What you need to do:
The entries that follow need to be reproduced exactly, minus any images.

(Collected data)
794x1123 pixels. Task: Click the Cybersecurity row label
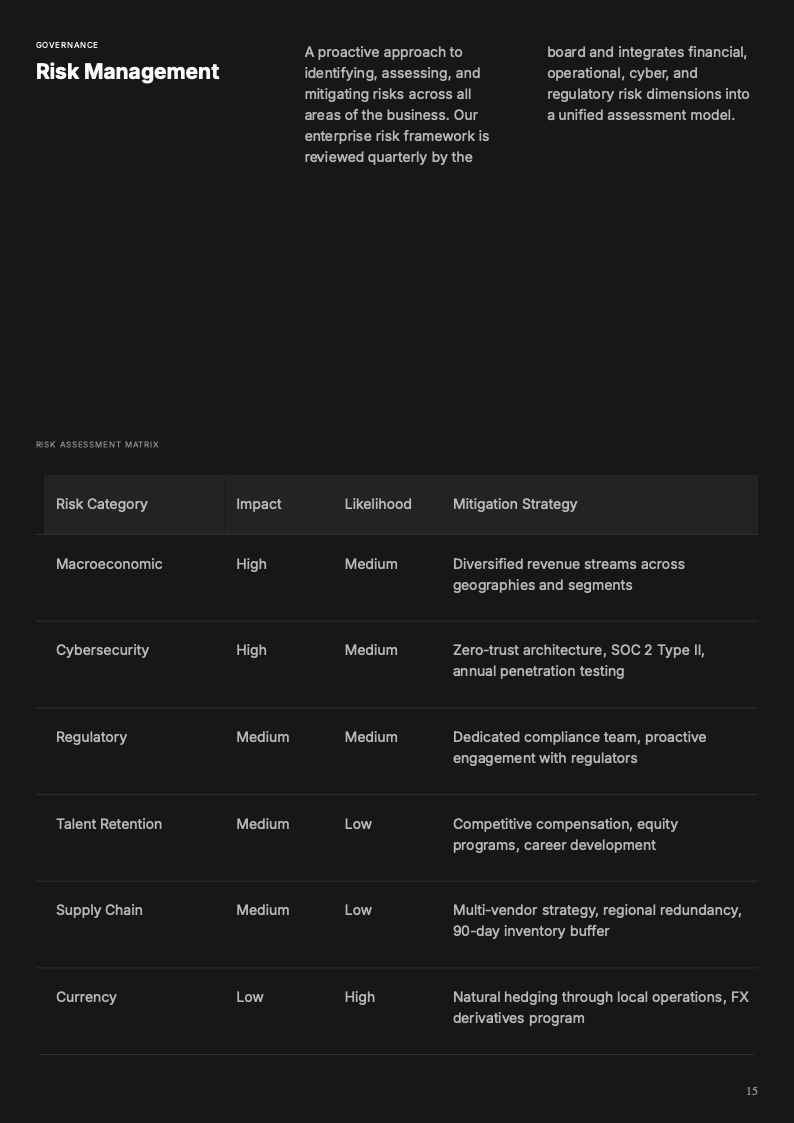coord(102,650)
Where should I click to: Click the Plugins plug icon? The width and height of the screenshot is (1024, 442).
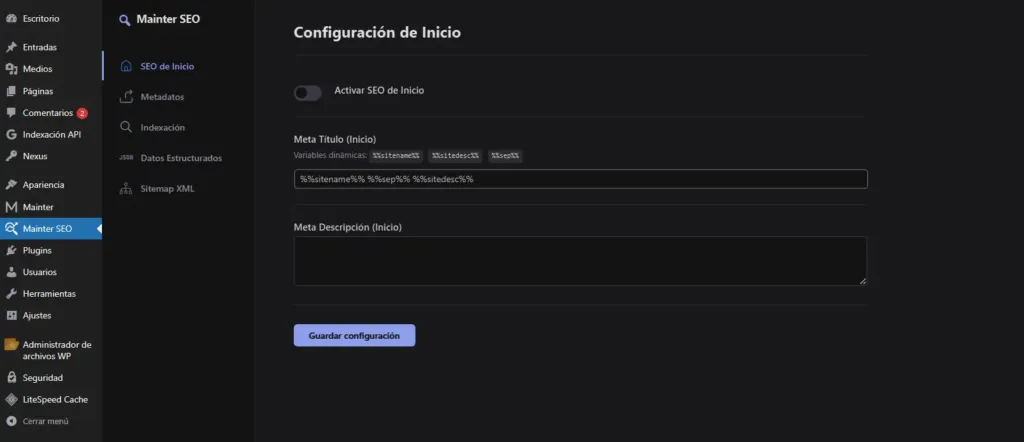point(11,250)
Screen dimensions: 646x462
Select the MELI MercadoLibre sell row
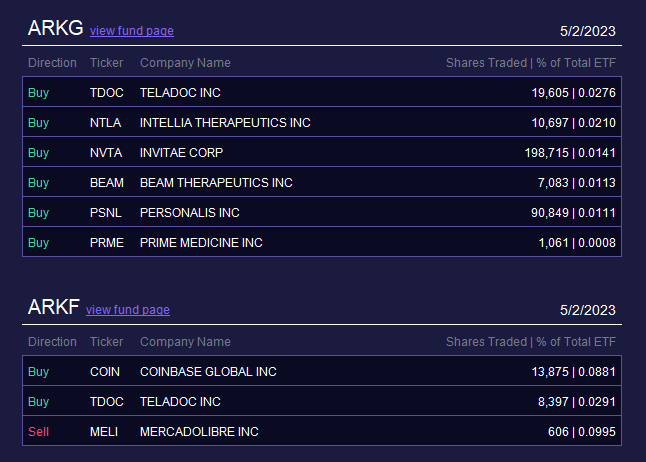tap(322, 431)
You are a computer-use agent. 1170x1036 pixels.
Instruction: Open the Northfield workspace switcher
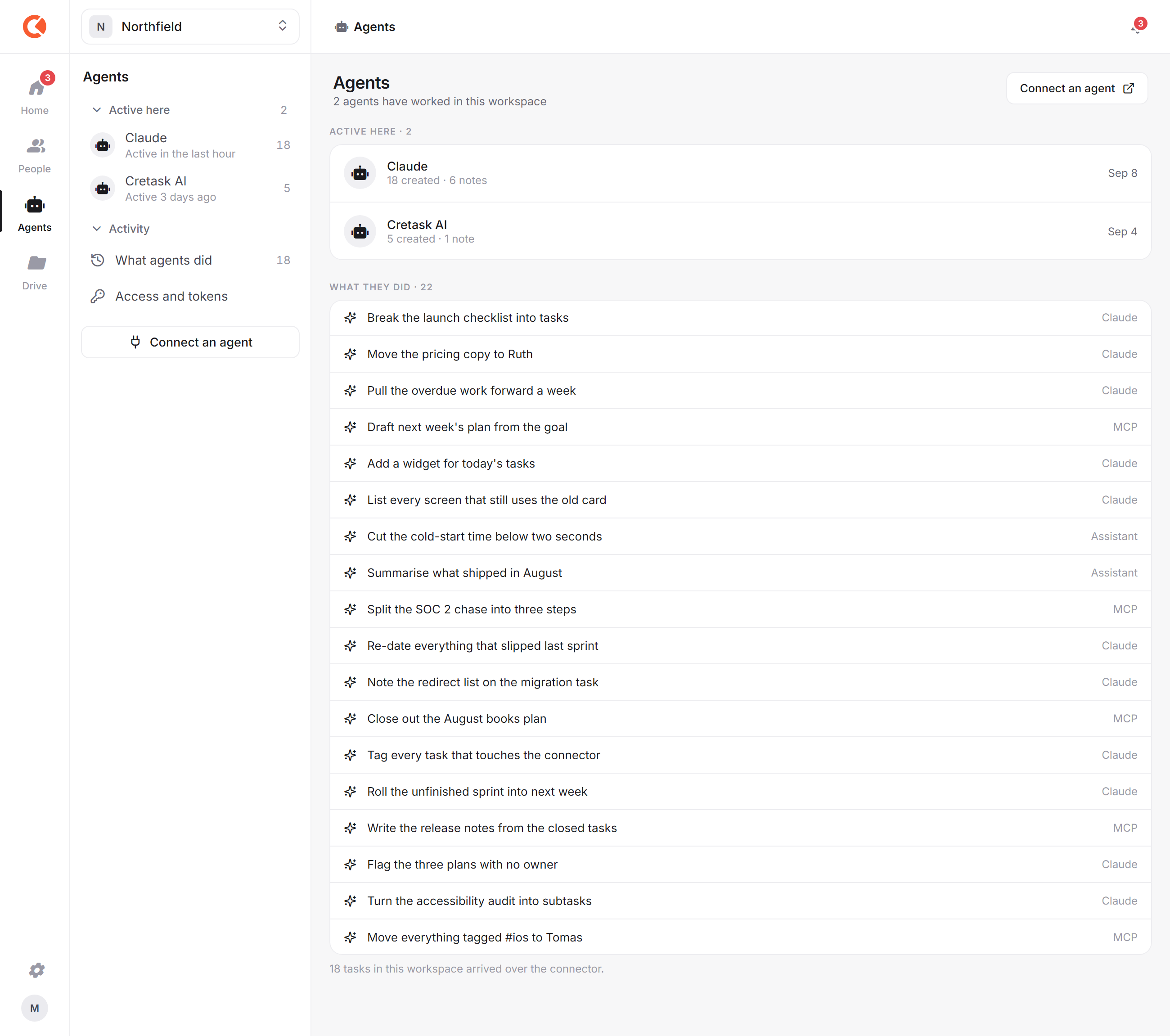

Exercise solution:
794x1123 pixels. Task: Click the Cybersecurity row label
coord(102,650)
Where should I click to: Click the Plugins plug icon? The width and height of the screenshot is (1024, 442).
point(11,250)
Screen dimensions: 646x462
Select the MELI MercadoLibre sell row
tap(322, 431)
You are a computer-use agent. 1170x1036 pixels.
Instruction: Open the Northfield workspace switcher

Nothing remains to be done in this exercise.